As I talked to festivalgoers on the sticky, alcohol-soaked second floor of Casa Bacardí on Sunday afternoon, my mind wandered to my closing-night vision of watching Cole’s show from the Casa balcony. I asked a Bacardí organizer about it, and the dream was dashed: the rooftop would be closed by the time he went on. 

Below us, a conga line was now tracing the perimeter of the dance floor. A moment later, the line had contracted into a dense circle, everyone laughing, smiling, and taking pictures of the main attraction at the circle’s core: a confused, semi-dancing toddler, like a scene out of The Hangover

Only in San Juan. Or, more to the point, only at a fleeting, San Juan–inspired, all-day nightclub in the middle of Raleigh.  

The anticipation for J. Cole’s Sunday night headlining set, meanwhile, was amplified tenfold by the elephant in the room: a simmering feud between him and Kendrick Lamar (and Drake) that had, in recent weeks, captivated the rap world. 

The excitement was palpable even outside the festival grounds on Sunday morning. At a prominent downtown Raleigh mural that features grayscale renderings of Cole, Lamar, Drake, and Minaj, fans offered a wide range of commentary—from two young women who didn’t mind the sparring and called it “good for hip-hop,” to a dedicated Cole fan who kept his assessment blunt: “Man, fuck Kendrick!” 

As Nicki’s time-constrained set came to a close that evening, I hustled across the park with a naïve hope that I’d been misinformed and my Casa Bacardí rooftop dream was still alive. Approaching from the back, careful to not break stride or make eye contact with the Bacardí event staff, I walked up the stairs until miraculously, I had arrived: looking out over the Dix Park festival grounds, about to watch J. Cole perform, from the second-floor balcony of the Casa Bacardí. As the crowd filled in on the grass below, two of my fellow Casa-mates shouted out “Hello, peasants!” and waved at those beneath us.
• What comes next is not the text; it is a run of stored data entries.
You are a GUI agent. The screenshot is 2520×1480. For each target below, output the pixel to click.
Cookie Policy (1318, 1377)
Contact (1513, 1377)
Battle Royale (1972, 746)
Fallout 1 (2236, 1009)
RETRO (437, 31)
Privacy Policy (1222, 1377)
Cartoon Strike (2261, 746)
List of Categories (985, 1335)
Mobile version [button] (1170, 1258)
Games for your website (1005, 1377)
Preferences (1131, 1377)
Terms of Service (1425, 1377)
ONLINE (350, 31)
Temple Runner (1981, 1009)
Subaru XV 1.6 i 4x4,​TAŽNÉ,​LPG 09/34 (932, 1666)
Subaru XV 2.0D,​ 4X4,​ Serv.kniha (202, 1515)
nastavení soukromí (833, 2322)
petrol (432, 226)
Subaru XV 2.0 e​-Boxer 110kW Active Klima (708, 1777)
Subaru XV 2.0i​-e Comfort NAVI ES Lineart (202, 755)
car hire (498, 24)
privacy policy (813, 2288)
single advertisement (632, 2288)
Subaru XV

We basked in our temporary liquor-stand superiority.

It was going to plan, it seemed—until things got started. Plagued by the same microphone issues that had bedeviled other artists throughout the weekend, Cole’s opening words were inaudible, and sound complications would only continue as he soldiered through an unusually guest-heavy set that positioned him as a sidekick as often as the main star. 

It was more than an hour later—long after I’d been identified as not a member of the Bacardí team and politely asked to leave the rooftop—when Cole made the retraction heard around the world, calling his diss track from the week before the “lamest, goofiest shit.”

J. Cole performs his Sunday headlining set at Dreamville Fest. © Brett Villena 2024

There would be no clean satisfaction on this night: not an electric, galvanizing moment of taunting and saber-rattling, no shocking onstage truce with a guest appearance from Lamar. Only a hazy, disorienting fog, consisting of Dreamville mainstays “Love Yourz” and “No Role Modelz,” an obligatory sequence of fireworks, and then, nothing.

As the hushed masses trudged quietly off into the night, it was hard to tell if the collective zombie-like state was a product of the off-kilter headlining set we’d just seen (including multiple foreboding comments by Cole about only having “so many [Dreamville Fests] left in me”), the early-onset hangover after two long days of music, the late hour, or more likely, some combination of all three.